City, golf course seek land deal

WESTFIELD – The Community Preservation Commission and the owners of the East Mountain Country Club agreed Thursday night that a conservation restriction on the 120-acre golf course will benefit the community, as well as the owners.
The Perez family is seeking $750,000 in compensation, money that would prevent residential or commercial development on the land, much of which overlies the Barnes Aquifer, in perpetuity.
Springfield Attorney William J. Murray presented the commission with a new appraisal of the land, both its value as a golf course and its value if sold for residential development. The present value of the golf course is about $1.5 million, while its value, if developed for residential use, is over $3.3. The delta between the two appraisals is almost $1.8 million and would usually be the value of the conservation restriction.
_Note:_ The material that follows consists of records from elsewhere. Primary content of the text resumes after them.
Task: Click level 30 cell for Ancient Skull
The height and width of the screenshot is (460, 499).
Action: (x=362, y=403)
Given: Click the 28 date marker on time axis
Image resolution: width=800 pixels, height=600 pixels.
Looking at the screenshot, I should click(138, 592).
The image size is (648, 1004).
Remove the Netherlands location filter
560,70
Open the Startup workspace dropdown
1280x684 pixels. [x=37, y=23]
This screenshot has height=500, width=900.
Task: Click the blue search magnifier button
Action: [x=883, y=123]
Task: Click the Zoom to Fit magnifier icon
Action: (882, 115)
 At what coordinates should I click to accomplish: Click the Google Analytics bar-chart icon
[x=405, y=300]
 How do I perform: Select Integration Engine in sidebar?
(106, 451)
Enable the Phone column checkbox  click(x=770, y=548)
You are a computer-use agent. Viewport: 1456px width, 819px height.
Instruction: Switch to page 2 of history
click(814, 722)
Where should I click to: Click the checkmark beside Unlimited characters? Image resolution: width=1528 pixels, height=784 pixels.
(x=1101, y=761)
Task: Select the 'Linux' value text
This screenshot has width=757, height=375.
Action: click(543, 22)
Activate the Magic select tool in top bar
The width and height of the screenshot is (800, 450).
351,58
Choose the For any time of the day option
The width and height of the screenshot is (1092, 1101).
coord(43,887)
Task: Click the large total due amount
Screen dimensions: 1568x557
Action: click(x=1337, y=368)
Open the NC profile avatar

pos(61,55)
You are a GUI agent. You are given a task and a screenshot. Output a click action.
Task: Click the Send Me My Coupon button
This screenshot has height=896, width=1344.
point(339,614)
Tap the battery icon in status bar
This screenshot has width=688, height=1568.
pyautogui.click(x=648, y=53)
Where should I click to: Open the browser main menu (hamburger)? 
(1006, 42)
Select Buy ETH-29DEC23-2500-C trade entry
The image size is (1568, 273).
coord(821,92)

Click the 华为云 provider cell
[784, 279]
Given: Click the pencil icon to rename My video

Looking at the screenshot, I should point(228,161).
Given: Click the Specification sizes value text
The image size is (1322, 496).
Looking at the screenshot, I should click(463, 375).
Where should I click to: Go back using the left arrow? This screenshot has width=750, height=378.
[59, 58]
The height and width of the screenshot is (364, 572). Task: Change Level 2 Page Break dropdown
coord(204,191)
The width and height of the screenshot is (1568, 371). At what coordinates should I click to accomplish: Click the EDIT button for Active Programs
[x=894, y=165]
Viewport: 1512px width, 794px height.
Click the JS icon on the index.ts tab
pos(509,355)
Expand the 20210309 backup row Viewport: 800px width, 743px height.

However, Murray said the Perez family realizes that the city cannot afford to buy the conservation restriction at that cost and has amended that compensation to $750,000. Murray said the payment will allow the current generation of the family, Ted Jr., and Mark, to continue to operate the business until they are ready to retire and then sell the country club because the third generation of the family has no interest in a career in golf course management.
The conservation restriction, and its conditions, would permanently prevent any other use of the land, which is located a short distance from city drinking water wells, except as a golf course.
The commission endorsed the concept of purchasing the conservation restriction for $750,000, but shied away from committing its community preservation funds to the deal because it would drain funding being considered for other projects across the city, unless the $750,000 payment is phased or if the cost shared with other city departments or with the communities drawing water from the Barnes Aquifer.
City Planner Jay Vinskey said the commission cannot commit future funding to the project.
“You can’t spend money you don’t have yet,” Vinskey said.
The board also considered asking the Water Department to participate by seeking funding from the state to protect the water quality of the aquifer which serves four communities in the region.
“Water quality grants specifically prohibit funds from going to golf courses,” Vinskey said to the commission members.
Commissioner Bill Porter suggested the family close the course, which might qualify the site for other state and federal grant programs.
“Based on the current condition of the golf industry and that the value of the course may be relatively small, the family may want to consider if there was no golf course in operation, there may be other funds available,” Porter said.
Murray rejected that idea.
“If they can’t operate a golf course, they might just as well start building houses,” Murray said. “They want the golf course or they’ll sell the land.”
Commissioner George Martin suggested the three-year appropriation proposal, which Murray said might be a viable option if the city can work out a binding agreement to protect both the family and the city.
“If we can split (over several years) the funding, the project is worth doing,” Commission Chairman Joe Muto said. “We just don’t want to wipe out the account by making one large payment.”
Murray said the family would accept an approach that divides the course into three 40-acres sections with a separate conservation restriction for each.
“If the Committee wants to stretch out the payments over three years, we’ll find a way to do it,” Murray said.
However, Murray said, there is an additional cost to that approach in that there would have to be an appraisal for each segment of the course, a cost that the owners should not have to pay. The cost of the appraisal presented last night was $4,000, Murray said.
Vinskey said that the Community Preservation Law allows the commission to fund appraisals of property being evaluated for conservation restrictions.